I remember as a child the long fearful sleepless nights that occurred every so often, when 3 am was a magic time, when you could easily imagine everyone was asleep. Now the days, jumble into each other and the long ones of youth seem wasted.

I think now of the lost opportunity during the 3 months, rains that seem to occur at least 8 time every winter, not to read a book, but after I'd read all the Wide Range Readers at school, I had nowhere to go, my only family guidance on books was hopeless, not coming from a literary family, the access to mental stimulation became even less when my dad died.

My maternal grandmothers life had been turned upside down by the death of her mother when she was 1, she had been raised by her uncle in deepest Deganwy, she was in her early 30s when my mum was born, as the oldest child, my mum would follow the same pattern with minor variations. At the outbreak of World War 2 she was sent off to Wales for the duration, this time around St Asaph, and afterwards it would be 1963 before I came along. The maternal Grand Father seemed to have the most normal life, born in a Barracks in Ireland, to a father who had been born in a Barracks in Dublin. His sisters were born in India and at some point that had all been forced to live in Hull.

My dad's family was even more of a mess. My paternal grandmother's father had died when she was about 5, in about 1895, in Wrexham. The grandfather was the last born of 8, his mother died soon afterwards and by 1900 he was in the poor house. The family had lived in various insalubrious places, like cellars on Lime Kiln lane.
WW1 came along and both my grandfathers were in France both got gassed at some point and the paternal gf lost both his legs.

When I was born it looked like perhaps this bit of the family had escaped, as my dad worked for Cable and Wireless and would soon become an Executive Officer at Giro, not the best job in the world but a long way up from being a pavior for the council.
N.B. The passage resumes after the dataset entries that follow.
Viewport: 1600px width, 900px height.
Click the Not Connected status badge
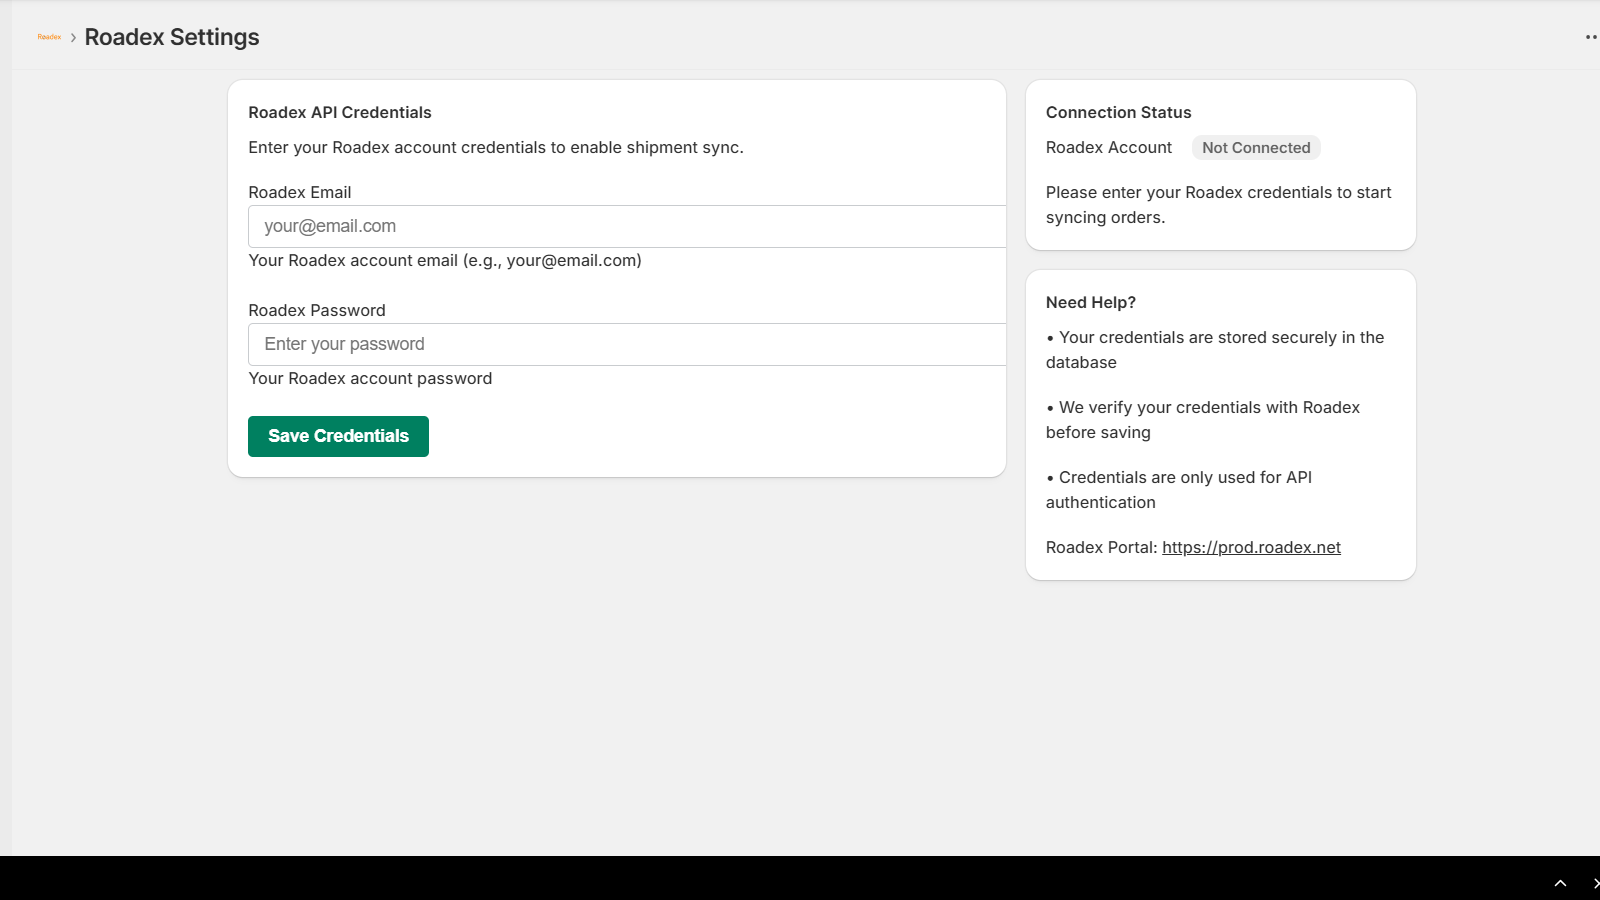1256,148
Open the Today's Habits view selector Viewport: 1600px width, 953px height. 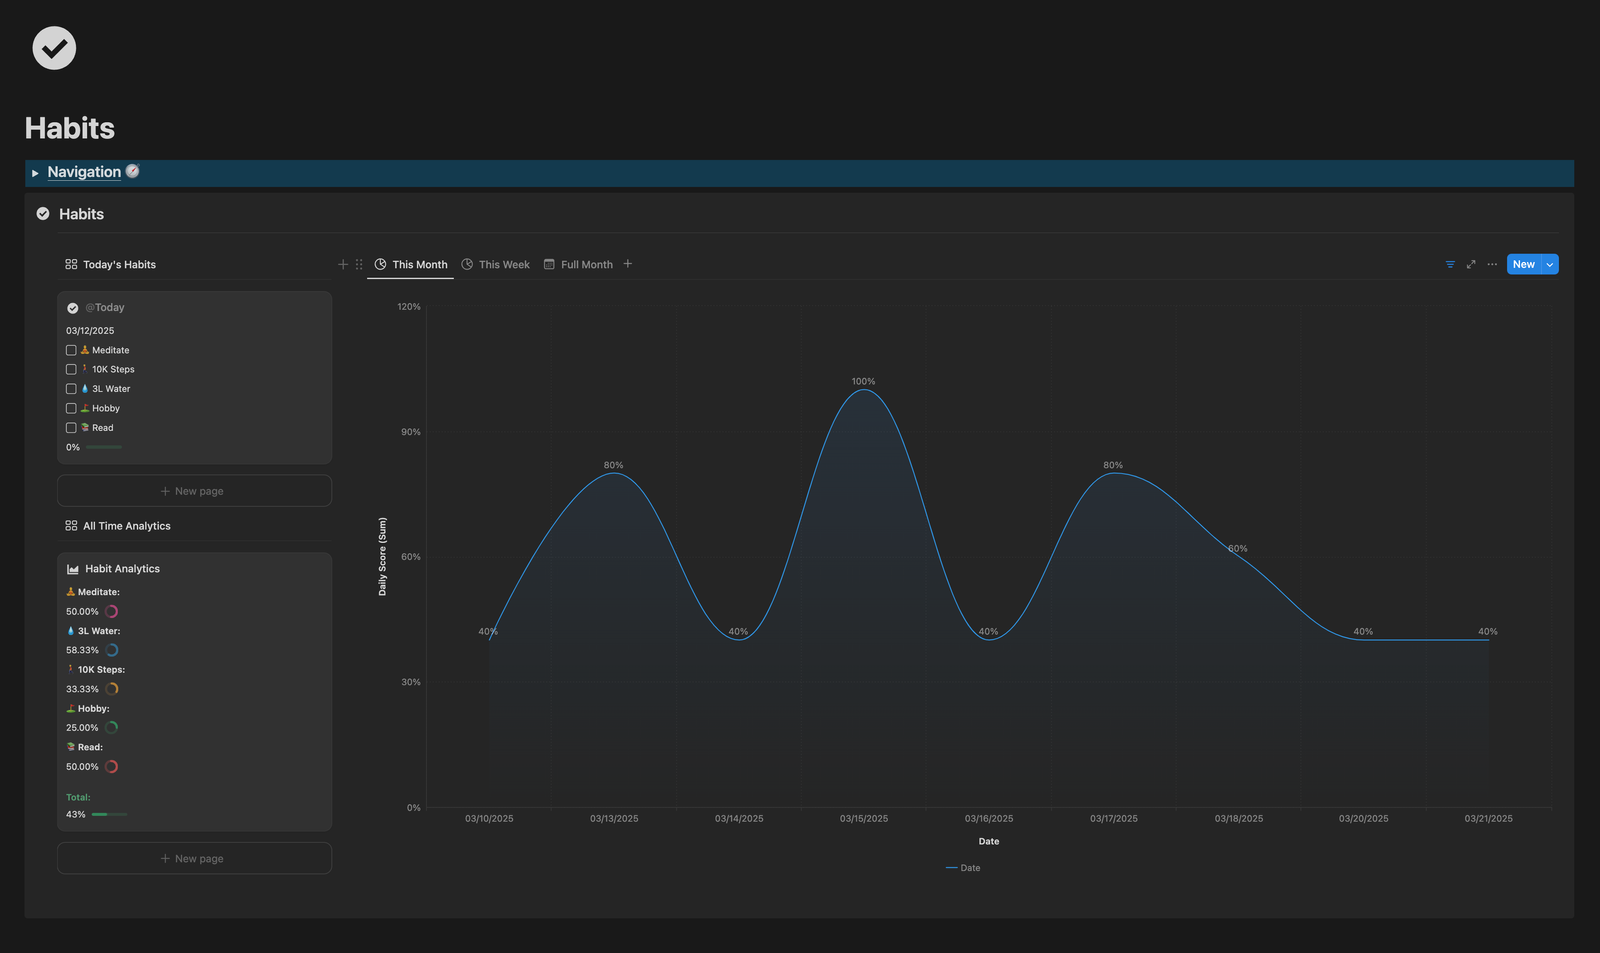(x=110, y=265)
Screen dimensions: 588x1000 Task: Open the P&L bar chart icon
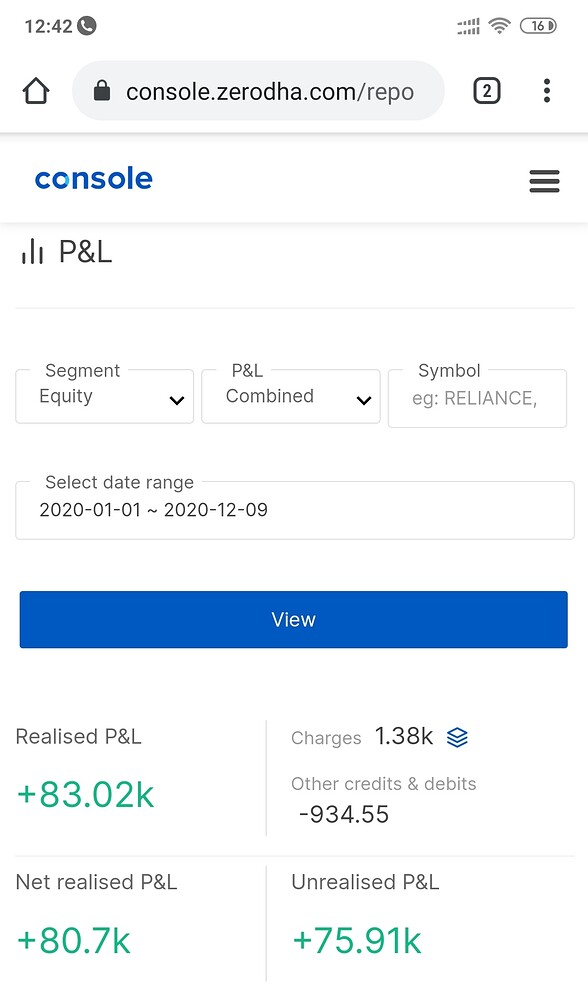click(32, 251)
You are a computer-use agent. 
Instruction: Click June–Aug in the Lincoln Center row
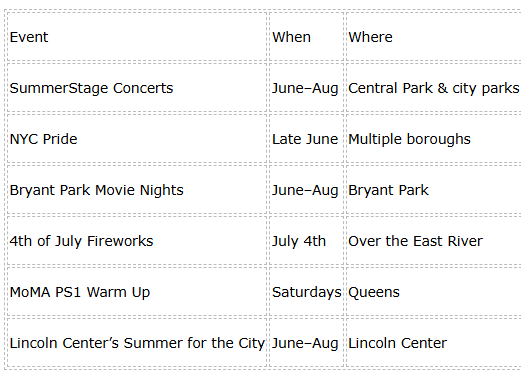coord(306,343)
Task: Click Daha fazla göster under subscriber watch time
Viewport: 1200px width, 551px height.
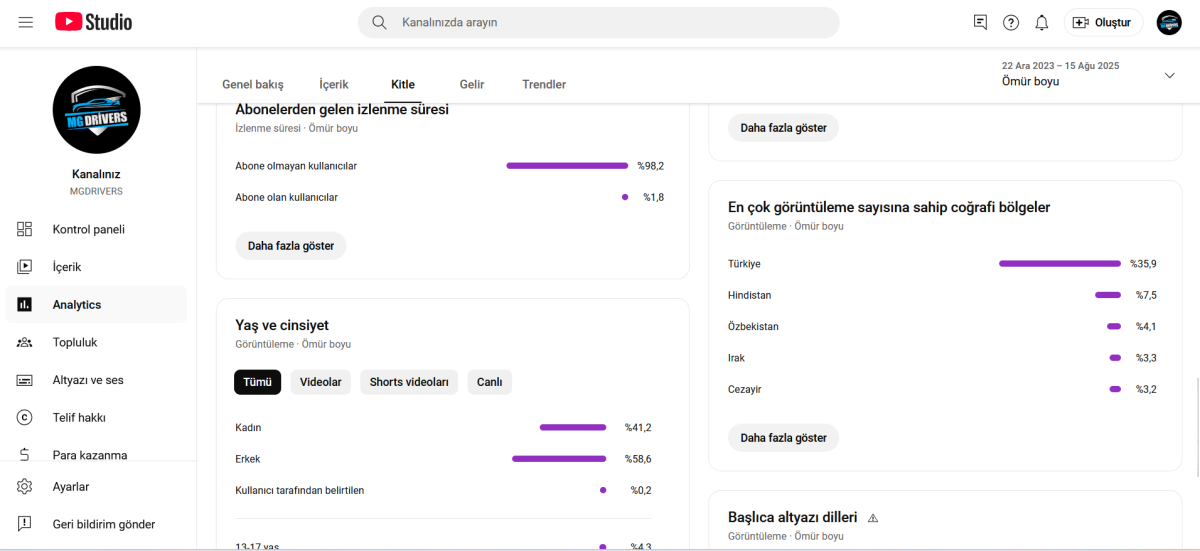Action: [291, 246]
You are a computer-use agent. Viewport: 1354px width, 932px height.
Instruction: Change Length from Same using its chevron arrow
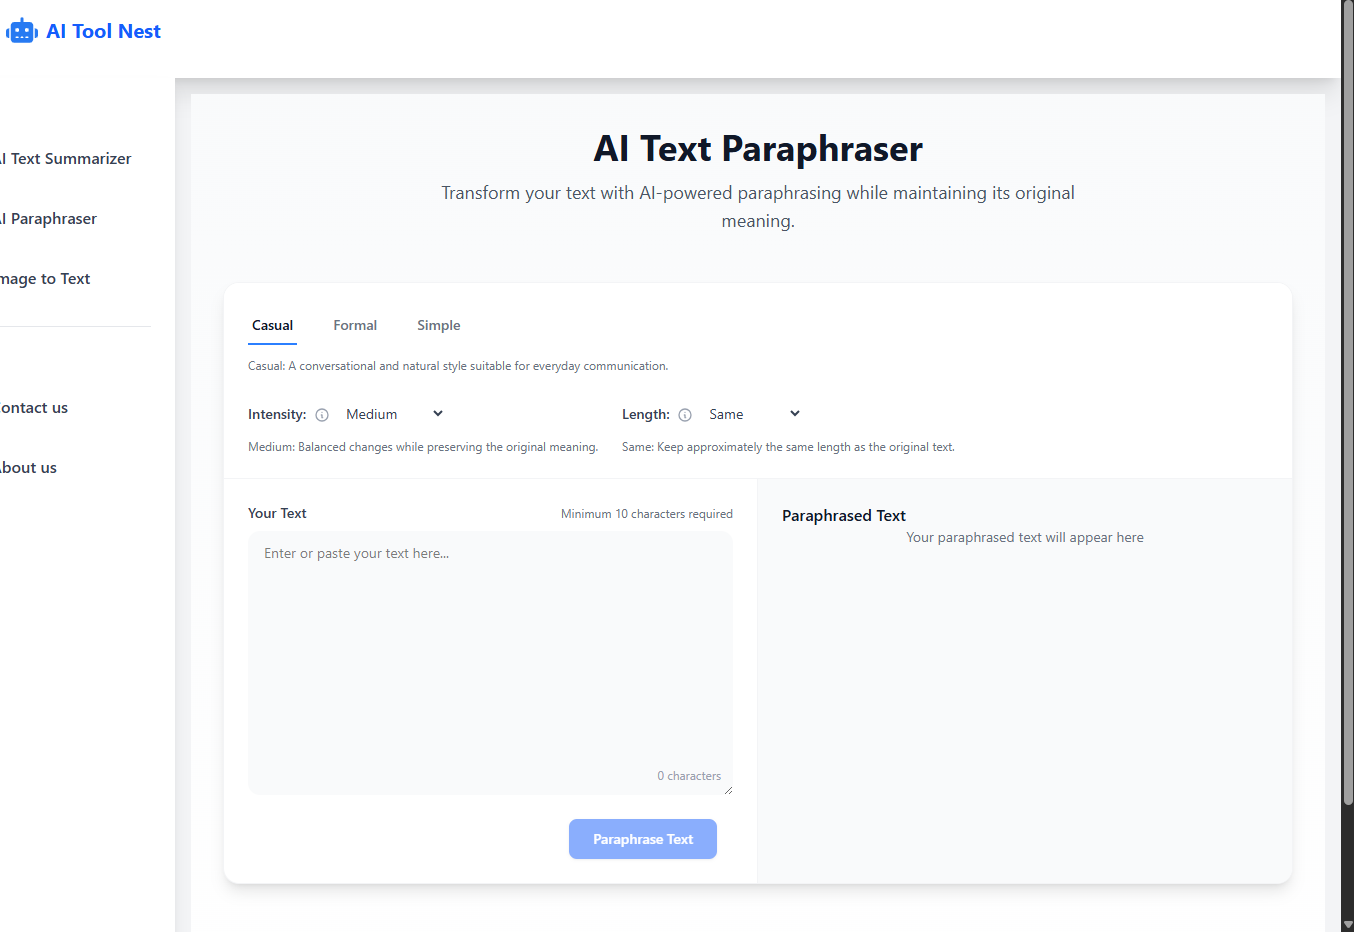tap(794, 413)
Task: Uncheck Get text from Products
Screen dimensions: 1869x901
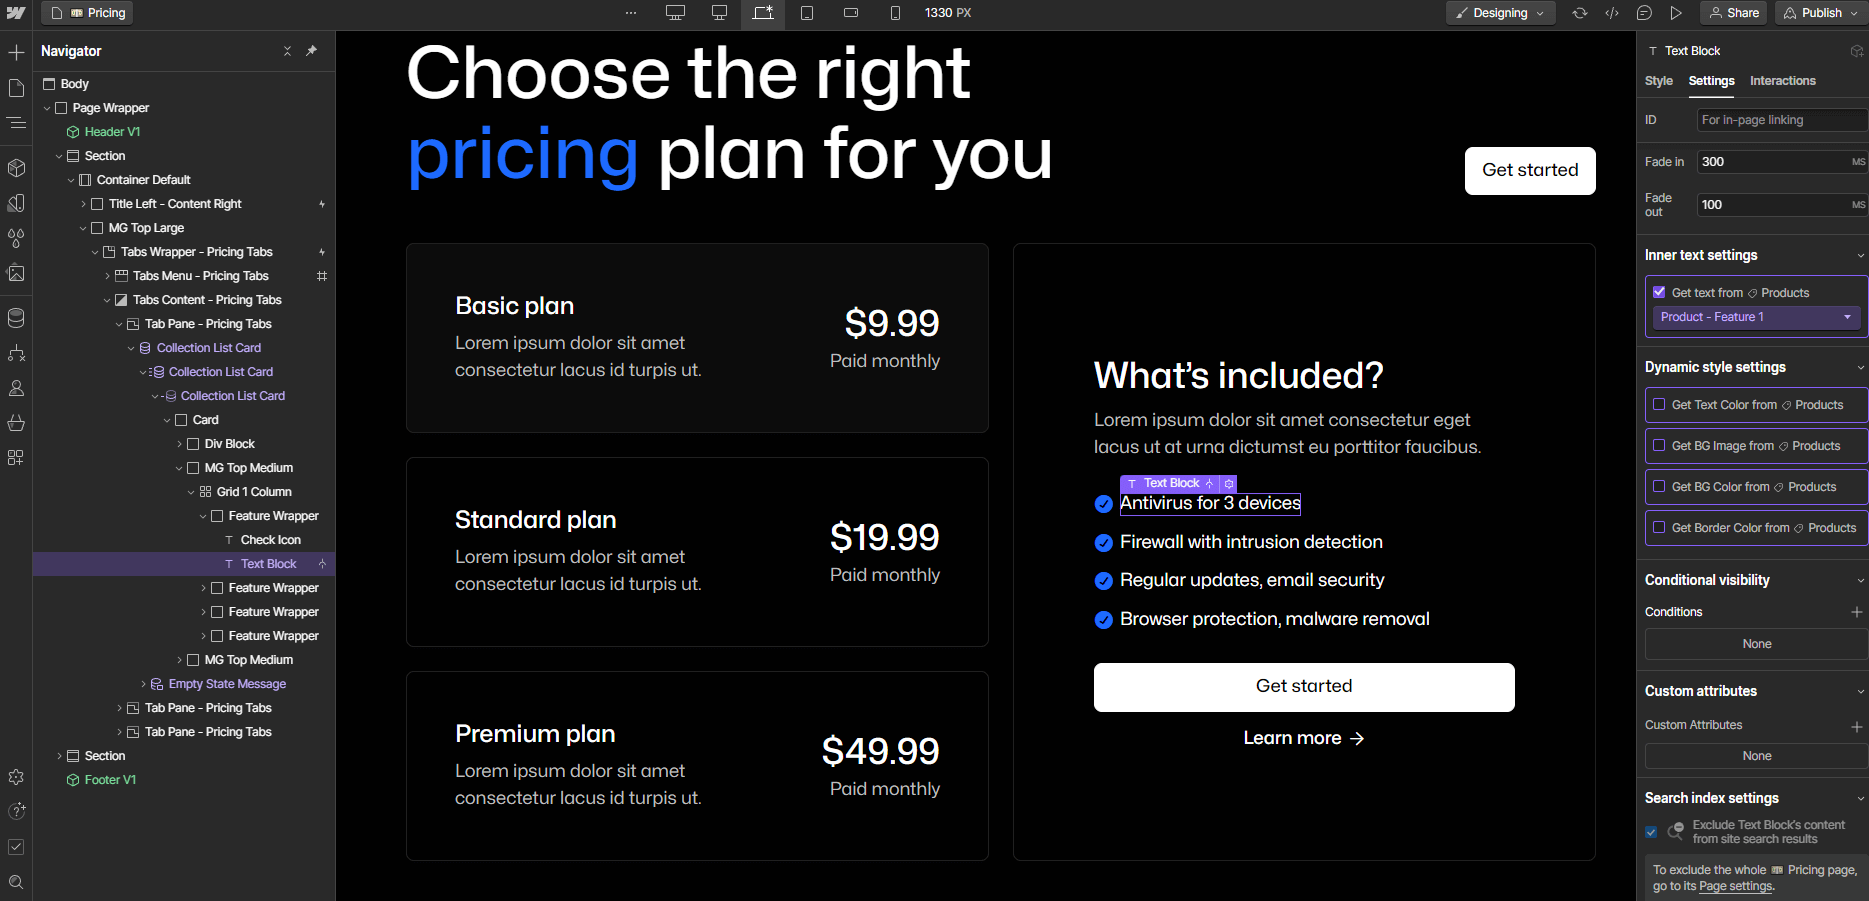Action: tap(1660, 292)
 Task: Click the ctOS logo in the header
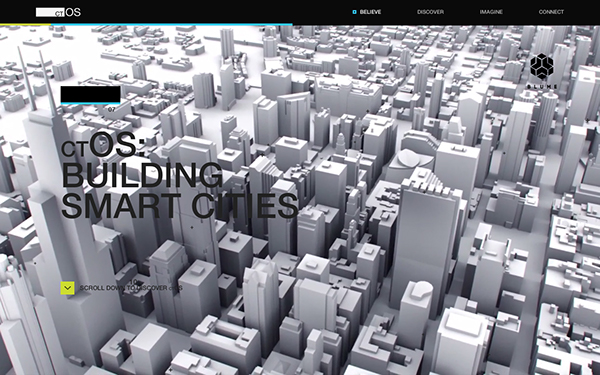tap(58, 12)
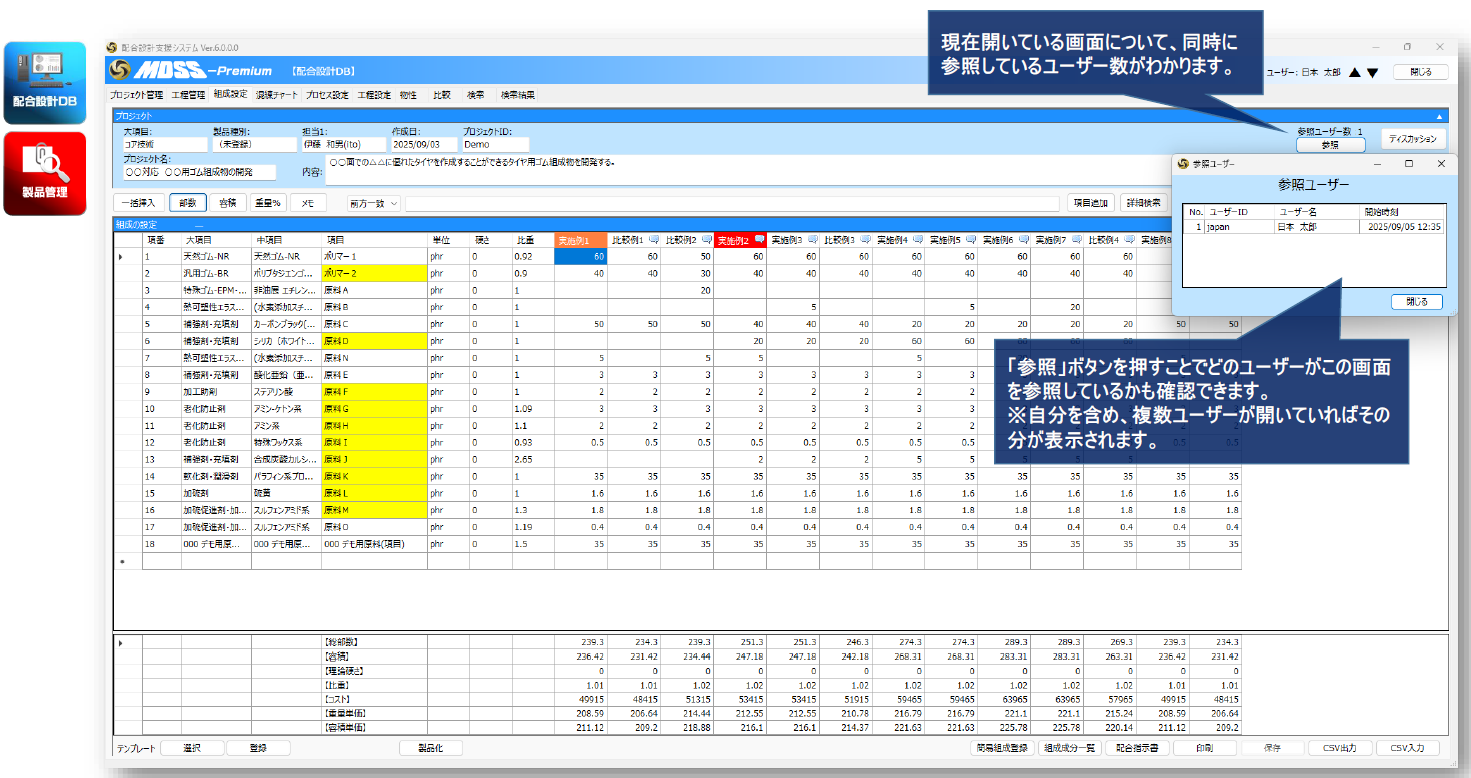Toggle the 部数 display mode button
This screenshot has height=778, width=1471.
click(188, 203)
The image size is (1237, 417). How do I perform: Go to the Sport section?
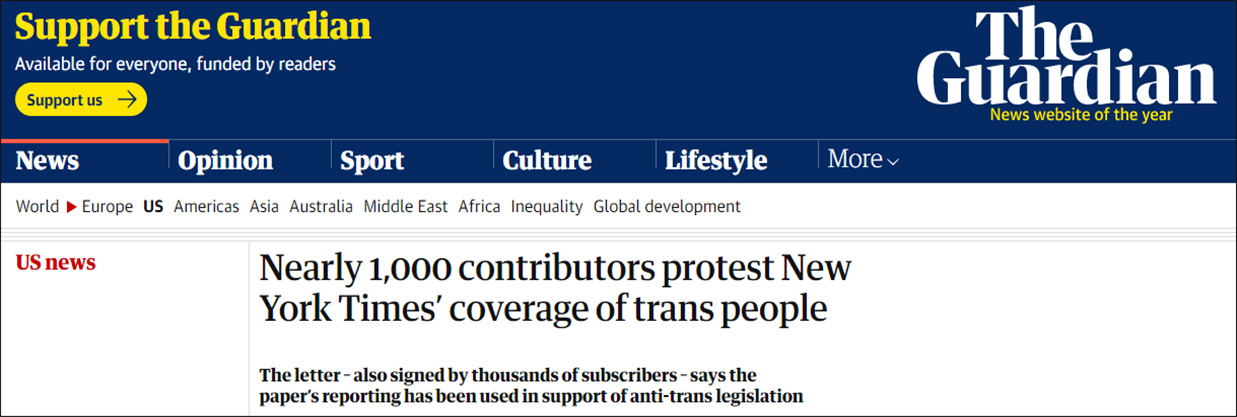point(372,160)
Really, if it hadn't been for all the late marriages I'd have been born during WW2. I can't help seeing myself as the result of all this mess, I also don't imagine that I would make a great parent.

When you look at the 1880-1930 population of Liverpool and the condition, some of them lived in I doubt that my history is that unusual. It really can only be a small portion of the population that escapes this kind of cycle.

If you want a tip on raising kids from someone who has none, then it is, fill your house will books of all sorts, the greater the variety the better. Even if you don't know much about books yourself, pick them up randomly at car boot sales, etc. Do find out what the best children's books are from the stuffiest of places. While libraries are great they are also terminally dull and any of the good books are out. You want histories, fictions, sci fi, fantasy, autobiographies, science and you want to read them yourself and be seen to read them, especially at dinner. In the end your child will start getting their own books in a genera they like. Hopefully by then you will have found your own, and can sell all the other books at the next car boot sale. It will not get rid of your families history but it will give you kids the benefit of other peoples experiences, which should help counteract the intellectual, cultural and scientific poverty that a lot of us grow up with.